Confused About Your Career? Try Your Firm's Career Coach

When Carrie Marker started at Dechert four and a half years ago, it was part of a larger talent initiative aimed at making sure the firm is known for a "supportive, high-performance culture." Marker, whose title is associate development counselor, used her social work background to help craft how her new role should work, placing a heavy emphasis on confidentiality.

She initially set up shop in a glass-windowed office at the end of a central staircase but found her office was often empty. No one wanted to see her there because everyone else could see in. As the firm's new in-house career coach, responsible for everything from helping new lawyers learn the nuances of partner politics to helping them find a new job, her work could be a bit sensitive.

Now Marker is in a renovated file room away from any partner offices, and business has picked up quite a bit. She estimates she has met with about 50 percent of the firm's U.S. lawyers and helped about 120 to 150 lawyers leave the firm. Her aim, she says, is to help lawyers make informed decisions about their careers. "I don't want you running away from this position, I want you running toward a position," she tells her advisees. "If you want to leave, I will help you." Dechert is part of a small group of large law firms offering the services of an in-house career coach. The job is different at each of the couple of dozen or so firms that have it, but the services typically range from helping their attorneys figure out how to juggle a new baby and billable hour requirements to how to negotiate a better salary at a new company.

A number of factors, from the millennial generation's desire for individualized feedback to a growing interest in placing lawyers with clients, make it likely other firms will follow suit, the coaches say.

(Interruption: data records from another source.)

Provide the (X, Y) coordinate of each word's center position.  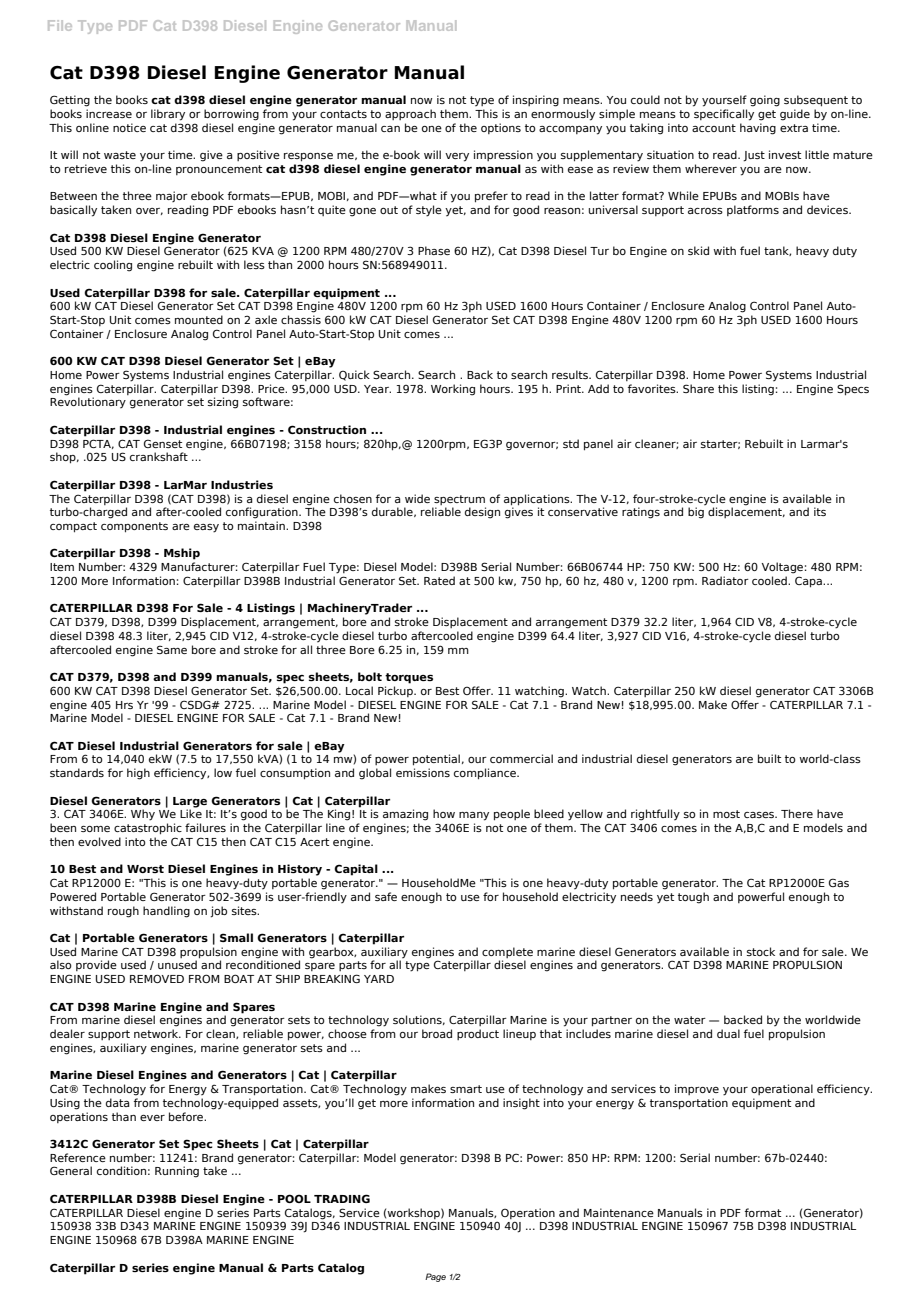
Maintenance (619, 1212)
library (168, 115)
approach (410, 114)
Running (177, 1172)
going (765, 101)
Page (435, 1277)
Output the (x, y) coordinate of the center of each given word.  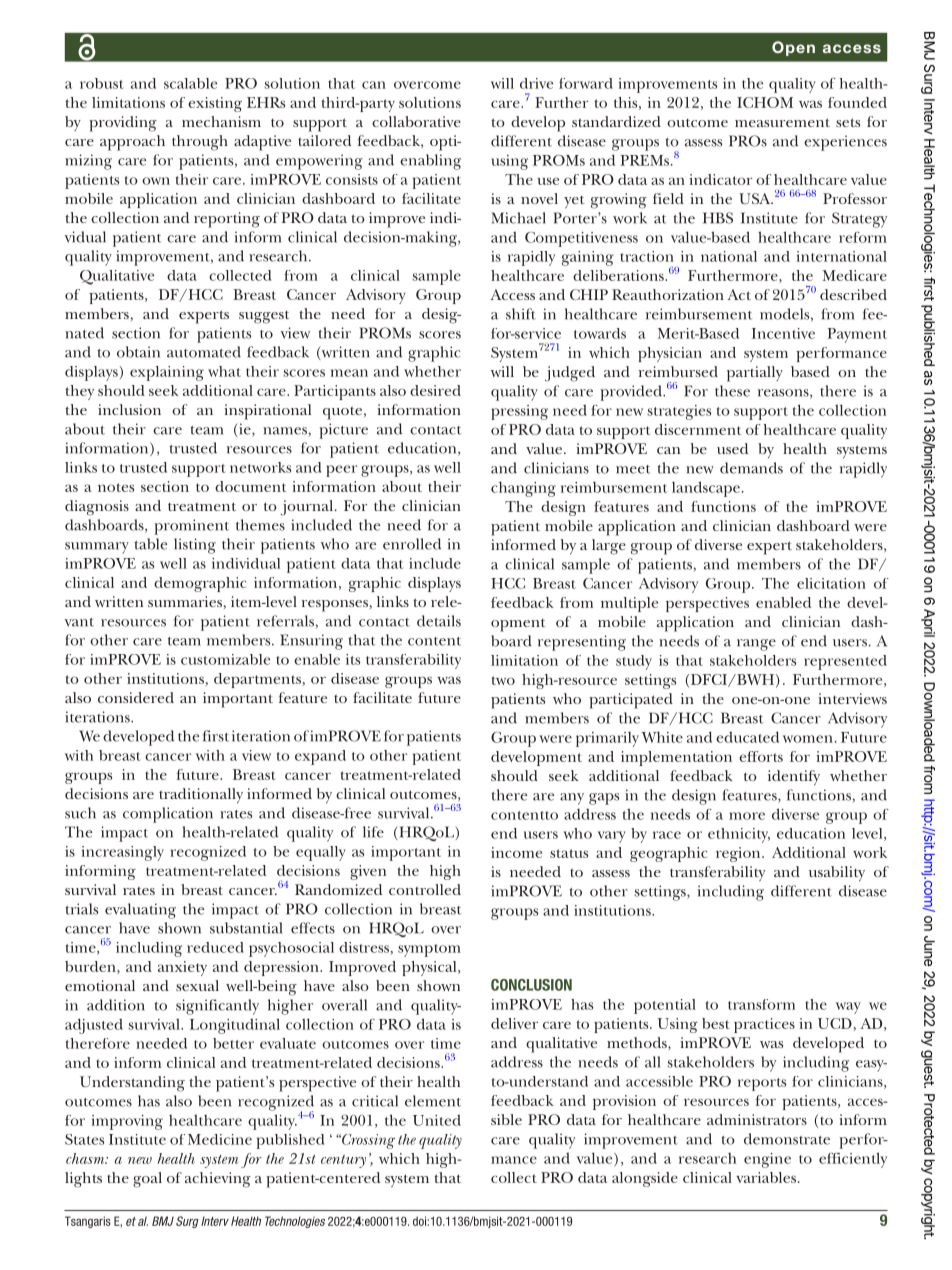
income (516, 852)
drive (536, 83)
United (437, 1120)
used (732, 448)
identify (794, 777)
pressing (519, 412)
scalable (190, 83)
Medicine (220, 1139)
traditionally (201, 795)
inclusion (129, 409)
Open (793, 48)
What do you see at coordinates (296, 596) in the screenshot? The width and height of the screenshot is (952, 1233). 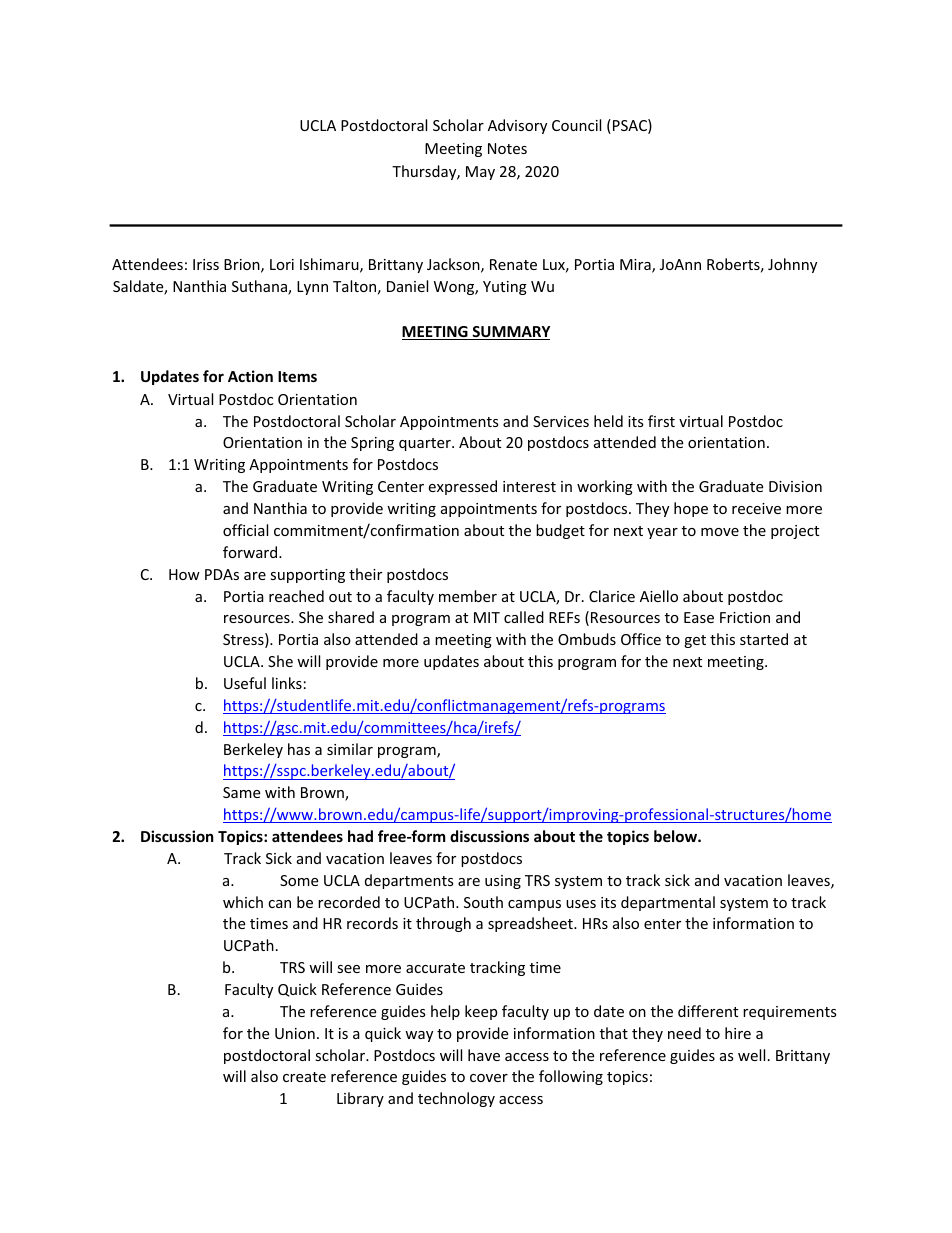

Internal career coaches date back as much as a decade at some firms and are recent additions in others. At most firms, these coaches were practicing lawyers first before moving into the career coach role, experience they say gives them morecredibility with the attorneys. Coaches typically work under the growing talent development arms of law firms, and some have coaching certificates from the likes of the International Coaching Federation or come to the role with social work experience.

The job often started with a focus on U.S. associates and expanded to include more senior lawyers across any of a firm's offices. As their roles have matured, career coaches have overcome several initial hurdles, with partners becoming more willing to invest in the positions and attorneys growing more comfortable with using their services.